I want to resurrect a phrase that I used here yesterday - it appears in the headline above this post – because it signals that the Scooter Libby trial and the Walter Reed scandal are inextricably linked, as manifestations of a war conceived in deception and prosecuted in bad faith.
It’s probably only a matter of time before some Bush administration apologist declares that the successful prosecution of Libby is an act that emboldens the terrorists; until that happens, Bush defenders will continue to argue that the case against Libby was basically (as Woody Allen put it in Bananas) “a mockery of a sham of a mockery of a sham,” that because Libby was merely convicted on four counts of perjury and obstruction of justice, it can thus be argued that no real crime had been committed.
Predictably, that’s how the always-reliable Fred Barnes interpreted the jury verdict. He said yesterday on Fox News: “I would stop short of calling it politically devastating (for the Bush administration), because no one was charged with an underlying crime here of actually having leaked the name of Valerie Plame Wilson to the press…So this is not quite as devastating as it could be if there was some underlying crime.”
▬▬▬▬▬▬▬▬▬▬
◆ EXERCISE 1 ◆
Copy the extracted records verbatim, starting at the first line and ending at the line that contains "tap(384, 44)", with that line included.
◆ EXERCISE 2 ◆
Proceed with the commentary on the Scooter Libby verdict from the point at which it stops.

Extracted records:
▬▬▬▬▬▬▬▬▬▬
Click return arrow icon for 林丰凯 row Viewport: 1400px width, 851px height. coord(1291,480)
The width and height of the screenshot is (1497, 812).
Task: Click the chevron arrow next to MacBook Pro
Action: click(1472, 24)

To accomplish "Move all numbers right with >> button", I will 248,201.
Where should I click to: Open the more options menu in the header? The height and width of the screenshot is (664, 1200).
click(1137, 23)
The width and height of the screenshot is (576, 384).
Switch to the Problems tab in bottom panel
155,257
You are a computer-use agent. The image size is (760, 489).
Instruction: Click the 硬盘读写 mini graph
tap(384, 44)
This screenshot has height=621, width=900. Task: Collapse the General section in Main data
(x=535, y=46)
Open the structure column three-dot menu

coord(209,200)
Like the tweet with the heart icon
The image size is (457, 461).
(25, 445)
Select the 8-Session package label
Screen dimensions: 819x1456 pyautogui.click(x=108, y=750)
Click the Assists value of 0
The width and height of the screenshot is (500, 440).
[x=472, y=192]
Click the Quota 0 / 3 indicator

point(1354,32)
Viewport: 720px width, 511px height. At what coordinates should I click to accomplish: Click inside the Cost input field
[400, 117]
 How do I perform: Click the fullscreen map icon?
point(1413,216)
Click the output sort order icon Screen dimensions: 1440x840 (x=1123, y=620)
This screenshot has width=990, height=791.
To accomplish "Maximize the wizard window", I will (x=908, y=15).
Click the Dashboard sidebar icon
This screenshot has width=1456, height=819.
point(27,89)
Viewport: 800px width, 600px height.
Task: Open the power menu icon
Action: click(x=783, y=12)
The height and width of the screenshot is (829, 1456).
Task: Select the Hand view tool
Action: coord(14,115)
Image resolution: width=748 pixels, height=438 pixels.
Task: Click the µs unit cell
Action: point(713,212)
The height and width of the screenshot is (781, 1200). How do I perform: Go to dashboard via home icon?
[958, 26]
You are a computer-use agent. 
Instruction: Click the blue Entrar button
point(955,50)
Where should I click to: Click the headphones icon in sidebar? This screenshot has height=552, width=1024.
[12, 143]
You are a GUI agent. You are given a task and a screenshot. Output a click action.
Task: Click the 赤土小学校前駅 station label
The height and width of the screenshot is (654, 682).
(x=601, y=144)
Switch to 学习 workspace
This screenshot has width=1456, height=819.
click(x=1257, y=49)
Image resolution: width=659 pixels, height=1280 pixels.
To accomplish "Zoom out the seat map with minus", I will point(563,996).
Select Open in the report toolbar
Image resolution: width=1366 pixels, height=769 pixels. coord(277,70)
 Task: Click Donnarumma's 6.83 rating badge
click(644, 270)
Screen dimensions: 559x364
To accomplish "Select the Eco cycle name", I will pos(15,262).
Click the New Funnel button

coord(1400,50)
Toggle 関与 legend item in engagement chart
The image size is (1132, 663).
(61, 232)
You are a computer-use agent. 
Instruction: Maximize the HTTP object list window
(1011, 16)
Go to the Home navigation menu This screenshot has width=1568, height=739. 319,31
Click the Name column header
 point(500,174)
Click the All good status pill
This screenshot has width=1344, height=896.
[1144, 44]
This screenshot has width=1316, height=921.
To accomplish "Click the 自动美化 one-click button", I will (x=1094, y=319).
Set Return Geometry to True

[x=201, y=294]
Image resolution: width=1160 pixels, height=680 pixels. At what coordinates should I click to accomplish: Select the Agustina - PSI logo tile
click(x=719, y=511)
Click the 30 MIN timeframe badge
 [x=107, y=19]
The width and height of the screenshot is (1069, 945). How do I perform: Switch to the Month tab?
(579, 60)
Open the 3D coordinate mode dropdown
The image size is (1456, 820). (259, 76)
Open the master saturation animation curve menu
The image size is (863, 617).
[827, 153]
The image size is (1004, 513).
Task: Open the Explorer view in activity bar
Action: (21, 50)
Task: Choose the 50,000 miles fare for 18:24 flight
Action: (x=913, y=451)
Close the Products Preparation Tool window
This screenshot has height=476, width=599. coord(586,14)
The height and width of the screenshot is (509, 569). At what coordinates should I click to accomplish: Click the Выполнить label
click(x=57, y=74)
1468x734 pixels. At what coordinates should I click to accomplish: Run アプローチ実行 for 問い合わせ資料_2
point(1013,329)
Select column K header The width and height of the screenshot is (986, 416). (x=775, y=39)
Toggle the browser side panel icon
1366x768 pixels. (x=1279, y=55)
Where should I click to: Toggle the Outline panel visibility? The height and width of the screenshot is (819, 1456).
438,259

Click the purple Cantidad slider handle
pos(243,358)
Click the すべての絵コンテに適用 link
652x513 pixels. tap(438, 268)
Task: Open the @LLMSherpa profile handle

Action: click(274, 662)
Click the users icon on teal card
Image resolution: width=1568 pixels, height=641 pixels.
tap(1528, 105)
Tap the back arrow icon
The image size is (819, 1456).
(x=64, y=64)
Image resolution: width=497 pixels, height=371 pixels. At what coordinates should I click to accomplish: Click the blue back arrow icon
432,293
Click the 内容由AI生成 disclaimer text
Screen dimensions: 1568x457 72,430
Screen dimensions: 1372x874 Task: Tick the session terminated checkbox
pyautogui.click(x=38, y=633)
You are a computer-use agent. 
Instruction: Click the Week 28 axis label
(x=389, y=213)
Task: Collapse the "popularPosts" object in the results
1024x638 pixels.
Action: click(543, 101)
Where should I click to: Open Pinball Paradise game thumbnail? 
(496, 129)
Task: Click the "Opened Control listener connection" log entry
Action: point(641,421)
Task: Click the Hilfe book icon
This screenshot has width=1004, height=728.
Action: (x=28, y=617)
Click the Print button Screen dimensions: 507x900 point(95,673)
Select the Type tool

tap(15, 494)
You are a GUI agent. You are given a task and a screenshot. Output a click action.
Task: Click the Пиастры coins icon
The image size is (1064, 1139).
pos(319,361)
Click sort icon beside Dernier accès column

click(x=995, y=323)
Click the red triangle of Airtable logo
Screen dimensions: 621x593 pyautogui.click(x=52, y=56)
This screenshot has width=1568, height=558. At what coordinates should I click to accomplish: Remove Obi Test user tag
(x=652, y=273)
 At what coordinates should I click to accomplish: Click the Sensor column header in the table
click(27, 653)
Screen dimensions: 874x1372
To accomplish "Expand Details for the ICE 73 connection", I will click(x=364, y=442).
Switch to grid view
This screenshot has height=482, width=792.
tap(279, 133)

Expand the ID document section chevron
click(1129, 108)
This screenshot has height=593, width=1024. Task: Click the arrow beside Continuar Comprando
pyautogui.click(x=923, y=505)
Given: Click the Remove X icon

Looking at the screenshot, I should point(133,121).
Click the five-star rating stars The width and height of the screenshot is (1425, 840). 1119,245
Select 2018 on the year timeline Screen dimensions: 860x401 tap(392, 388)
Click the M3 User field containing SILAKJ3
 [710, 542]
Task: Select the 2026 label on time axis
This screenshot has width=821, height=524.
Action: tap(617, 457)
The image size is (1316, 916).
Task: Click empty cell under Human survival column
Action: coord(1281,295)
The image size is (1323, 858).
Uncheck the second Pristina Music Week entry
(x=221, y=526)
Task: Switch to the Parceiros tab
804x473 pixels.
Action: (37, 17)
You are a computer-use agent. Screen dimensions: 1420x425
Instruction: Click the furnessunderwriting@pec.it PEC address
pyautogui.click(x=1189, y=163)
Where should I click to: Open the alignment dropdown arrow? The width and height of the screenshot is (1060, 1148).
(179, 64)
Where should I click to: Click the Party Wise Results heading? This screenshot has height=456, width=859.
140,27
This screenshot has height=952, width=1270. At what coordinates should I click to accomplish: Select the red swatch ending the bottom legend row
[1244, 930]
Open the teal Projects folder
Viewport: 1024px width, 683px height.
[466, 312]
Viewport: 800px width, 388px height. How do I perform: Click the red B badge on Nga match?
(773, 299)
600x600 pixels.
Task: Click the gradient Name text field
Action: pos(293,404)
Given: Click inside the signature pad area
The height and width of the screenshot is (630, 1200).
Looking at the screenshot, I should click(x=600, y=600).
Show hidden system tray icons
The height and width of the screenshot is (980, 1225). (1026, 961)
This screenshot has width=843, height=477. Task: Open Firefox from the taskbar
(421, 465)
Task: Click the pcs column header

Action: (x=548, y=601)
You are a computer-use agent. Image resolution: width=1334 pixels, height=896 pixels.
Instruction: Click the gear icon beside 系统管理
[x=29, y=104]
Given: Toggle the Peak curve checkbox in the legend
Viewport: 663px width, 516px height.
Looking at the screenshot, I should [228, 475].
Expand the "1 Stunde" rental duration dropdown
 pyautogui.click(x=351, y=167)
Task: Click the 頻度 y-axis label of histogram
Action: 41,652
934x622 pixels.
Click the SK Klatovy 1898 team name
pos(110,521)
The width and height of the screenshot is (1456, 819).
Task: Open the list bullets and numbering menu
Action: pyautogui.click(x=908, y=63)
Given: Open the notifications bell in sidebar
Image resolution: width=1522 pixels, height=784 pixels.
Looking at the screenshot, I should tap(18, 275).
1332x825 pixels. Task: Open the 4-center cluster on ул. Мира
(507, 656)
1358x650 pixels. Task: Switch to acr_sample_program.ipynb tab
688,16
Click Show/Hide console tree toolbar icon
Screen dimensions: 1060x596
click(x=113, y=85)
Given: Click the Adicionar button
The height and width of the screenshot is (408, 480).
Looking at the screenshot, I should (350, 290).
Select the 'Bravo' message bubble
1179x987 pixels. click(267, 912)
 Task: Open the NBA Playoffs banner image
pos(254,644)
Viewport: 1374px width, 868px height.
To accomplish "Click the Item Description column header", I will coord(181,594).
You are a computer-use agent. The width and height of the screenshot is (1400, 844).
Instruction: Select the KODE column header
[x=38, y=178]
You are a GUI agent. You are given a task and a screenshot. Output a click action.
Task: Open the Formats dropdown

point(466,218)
▬▬▬▬▬▬▬▬▬▬
◆ EXERCISE OUTPUT 1 ◆
Click return arrow icon for 林丰凯 row Viewport: 1400px width, 851px height. coord(1291,480)
The width and height of the screenshot is (1497, 812).
Task: Click the chevron arrow next to MacBook Pro
Action: click(1472, 24)

To accomplish "Move all numbers right with >> button", I will 248,201.
Where should I click to: Open the more options menu in the header? The height and width of the screenshot is (664, 1200).
click(1137, 23)
The width and height of the screenshot is (576, 384).
Switch to the Problems tab in bottom panel
155,257
You are a computer-use agent. The image size is (760, 489).
Instruction: Click the 硬盘读写 mini graph
tap(384, 44)

◆ EXERCISE OUTPUT 2 ◆
The Bush spinners are conveniently omitting an important fact: When a criminal defendant lies and obstructs investigators, he is by definition making it more difficult for those investigators to determine whether an “underlying crime” has been committed. Which is exactly what prosecutor Patrick Fitzgerald said when the Libby indictment was announced in October 2005: “What we have, when someone charges obstruction of justice, the umpire gets sand thrown in his eyes. He’s trying to figure what happened, and somebody blocked (his) view.” Obstruction, said Fitzgerald, “prevents us from making the fine judgments we want to make.”
But even if Libby or an associate had been charged with an “underlying crime” – such as leaking covert CIA officer Valerie Plame Wilson’s identity to the press, in violation of federal confidentiality statutes – that too would have been a very narrow reading of this affair. Because this case was ultimately about the inception of the Iraq war, about the false WMD evidence floated by top Bush lieutenants and their determination to lash out at anyone who questioned it.
Libby worked for Dick Cheney. Libby was widely known (in the words of GOP strategist Mary Matalin) as “Cheney’s Cheney.” After Valerie Wilson’s husband, retired ambassador Joseph Wilson, publicly refuted some of the bogus WMD evidence, Cheney scribbled instructions about how to discredit the guy. One strategy for punishing Wilson was to out his wife, expose her CIA status. Cheney told Libby about Valerie Wilson’s status; that came out at the trial. Cheney’s scribblings were also introduced during the trial. Libby acted on those orders, spinning against Wilson with selected journalists.
All told, as Republican strategist Scott Reed said to the New York Times this morning, this trial “has shown a lot of the inner workings of the White House. It peeled the bark right off the way they operate.”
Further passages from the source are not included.